**TASK OBJECTIVE:** Begin with the line that holds "Where should I click to: Go" and retype through the last line of the listing below, exactly; pictures are not part of the copy.
########################################
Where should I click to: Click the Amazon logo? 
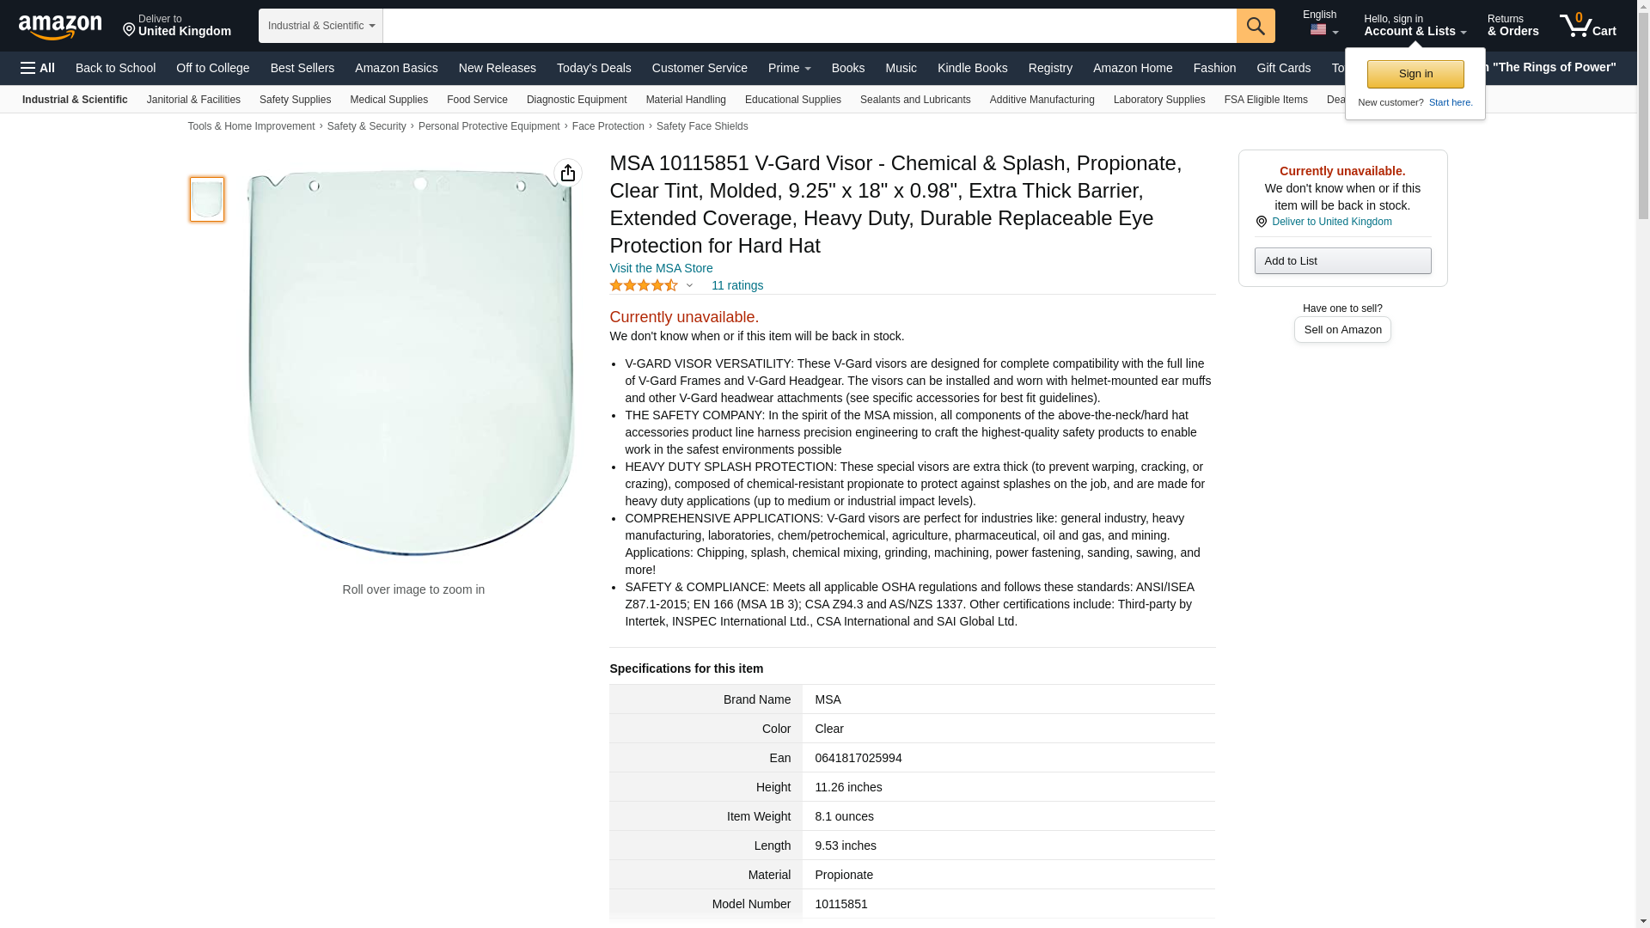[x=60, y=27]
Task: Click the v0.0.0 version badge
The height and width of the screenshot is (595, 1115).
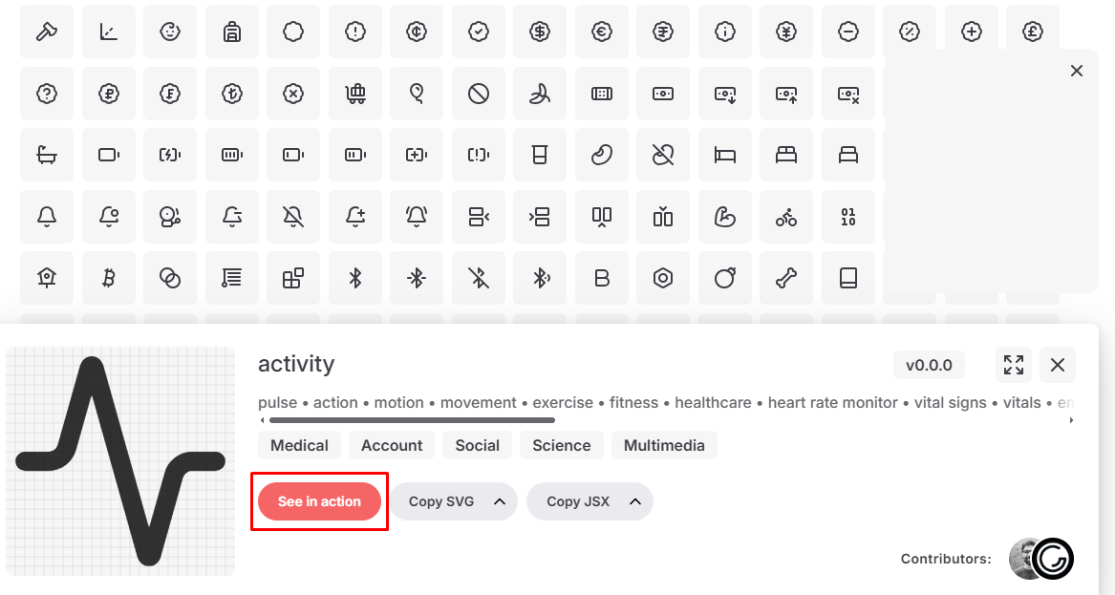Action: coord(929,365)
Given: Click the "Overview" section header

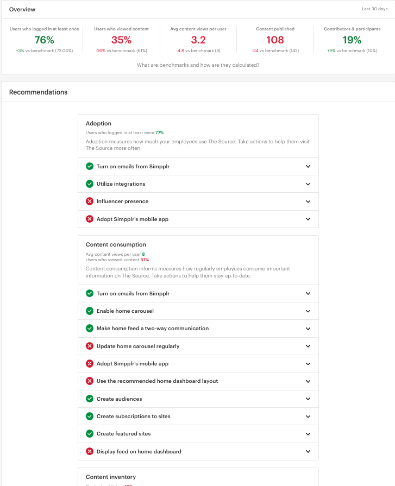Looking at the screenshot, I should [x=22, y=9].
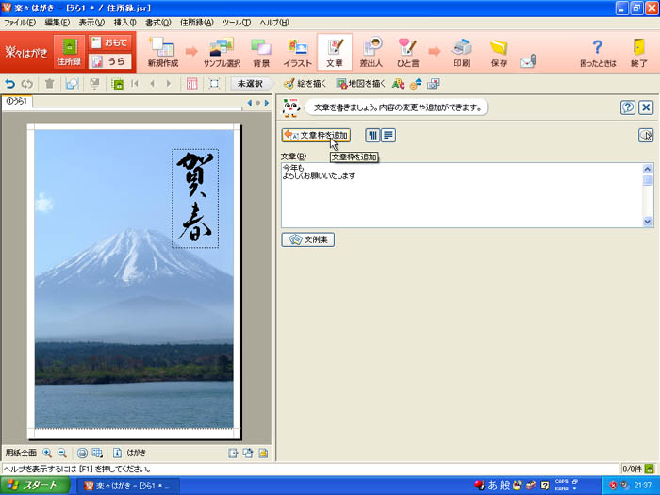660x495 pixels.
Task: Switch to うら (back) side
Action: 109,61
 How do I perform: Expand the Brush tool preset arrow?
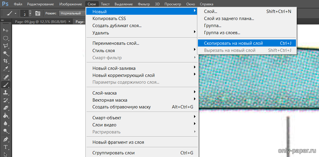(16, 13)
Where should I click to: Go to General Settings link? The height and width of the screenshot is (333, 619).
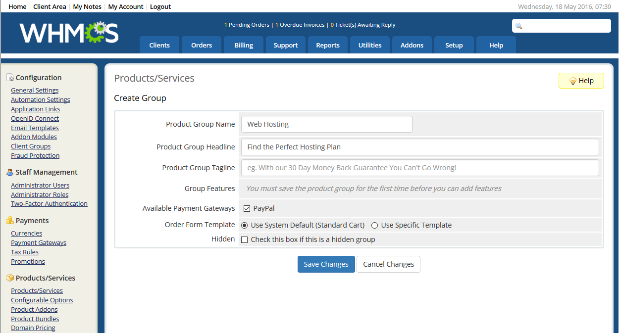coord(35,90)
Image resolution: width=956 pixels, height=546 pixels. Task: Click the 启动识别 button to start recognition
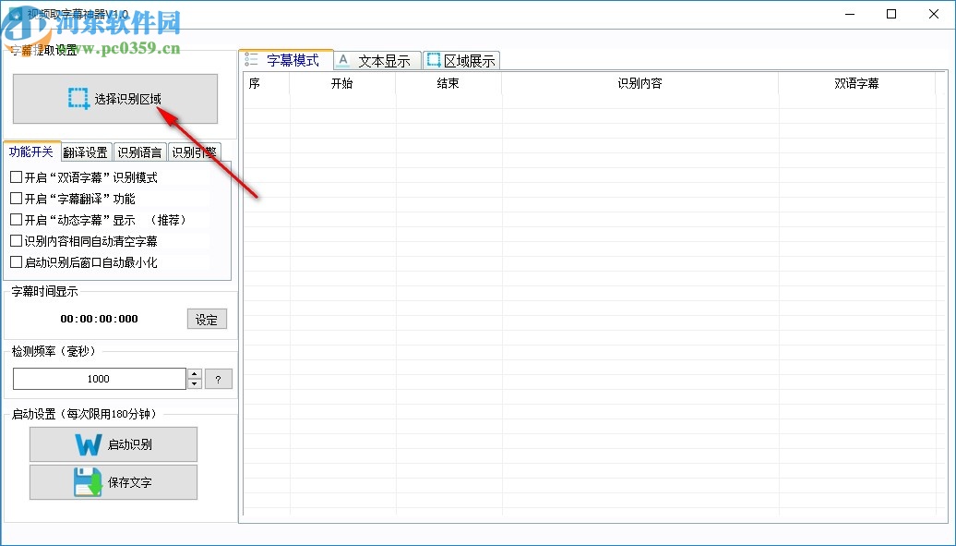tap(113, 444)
########################################
**YOUR SOLUTION:**
Where should I click to: Go to General Settings link? The height and width of the screenshot is (333, 619).
coord(35,90)
Image resolution: width=956 pixels, height=546 pixels. Task: Click the 启动识别 button to start recognition
tap(113, 444)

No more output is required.